Removing words from hyphenatedWords.txt that no longer exist in the project
I am trying to prepare the hyphenatedWords.txt file for native speakers to work on. I want to remove all words that are actually not in the project. However there are many words in the project that were at one time marked as Correct or Incorrect that no longer exist in the project. Even though thy are now marked as spelling status Unknown, they continue to appear in hyphenatedWords.txt if they have approved hyphenation.
I tried exporting the word list to XML, changing hyphenationApproved to false and importing, however this did not successfully change their hyphenation status. Example:
I changed the hyphenationApproved attribute from true to false for the following entry
<item word="abaaramaadha" count="0" hyphenation="abaara=maa=dha" hyphenationApproved="False" morphology="abaar +amaa +dha" morphologyApproved="False" spelling="Incorrect" correction="abaaramaa dha" />
I then imported this back into Wordlist. Nevertheless, after I opened up Wordlist, the hyphenation was still marked as approved. It appears the only way I can successfully unapprove hyphenation is to individually tick every one of the approved hyphenations in the Word list tool.

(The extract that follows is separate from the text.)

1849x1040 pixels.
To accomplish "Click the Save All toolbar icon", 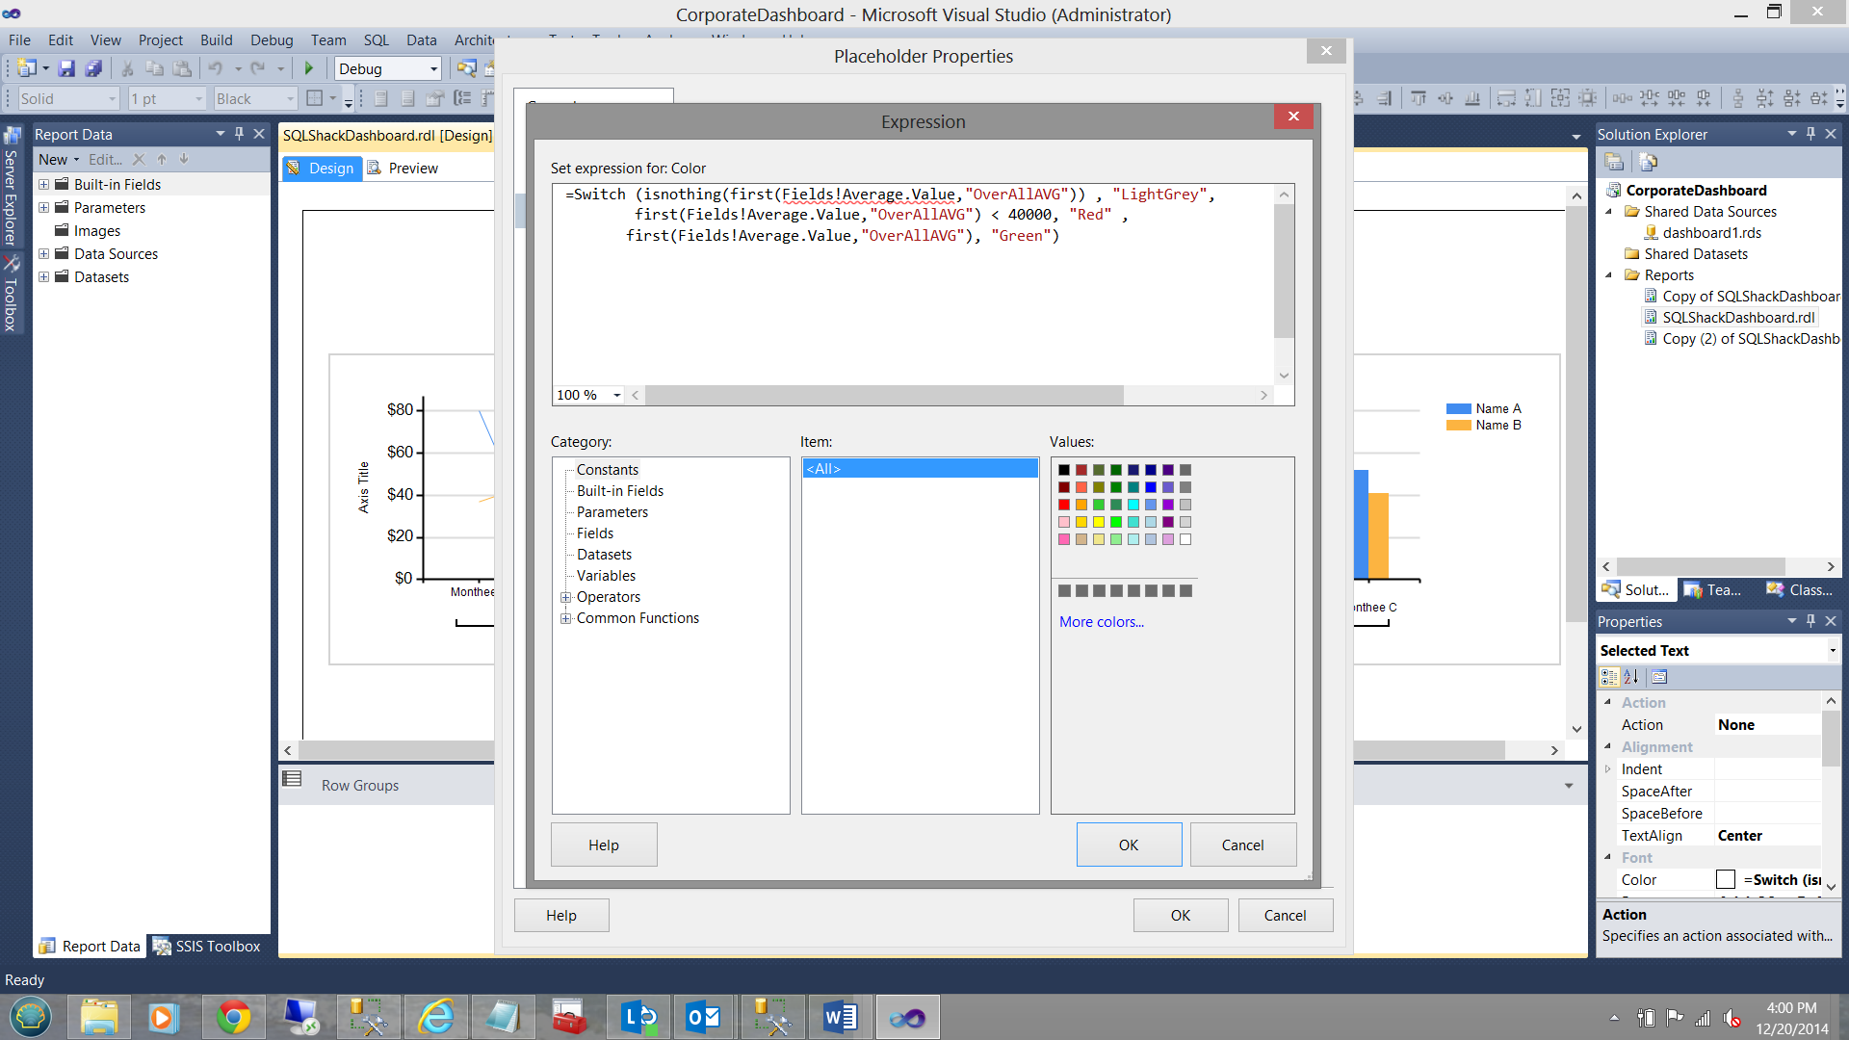I will [x=93, y=68].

Removing entries that no longer exist in the project which are clearly wrong
A second concern is that I cannot remove from the Wordlist database any of the thousands of words that were entered into Wordlist and reviewed over the 10+year lifetime of the project. For example the straight apostrophe was changed to a character modifier apostrophe. We would like to remove those 139 entries. There are even 233 “words” with spaces in them in the database like this:
<item word="a si" count="0" hyphenation="a si" hyphenationApproved="False" spelling="Incorrect" />
It appears that Wordlist keeps a memory of any word that made it into the project and was reviewed. But there is a need to remove words that are no longer legal words in order to make it easier to work with the tool. With over 43,000 words in the project I would love to clean up the Wordlist database and hopefully make it run faster.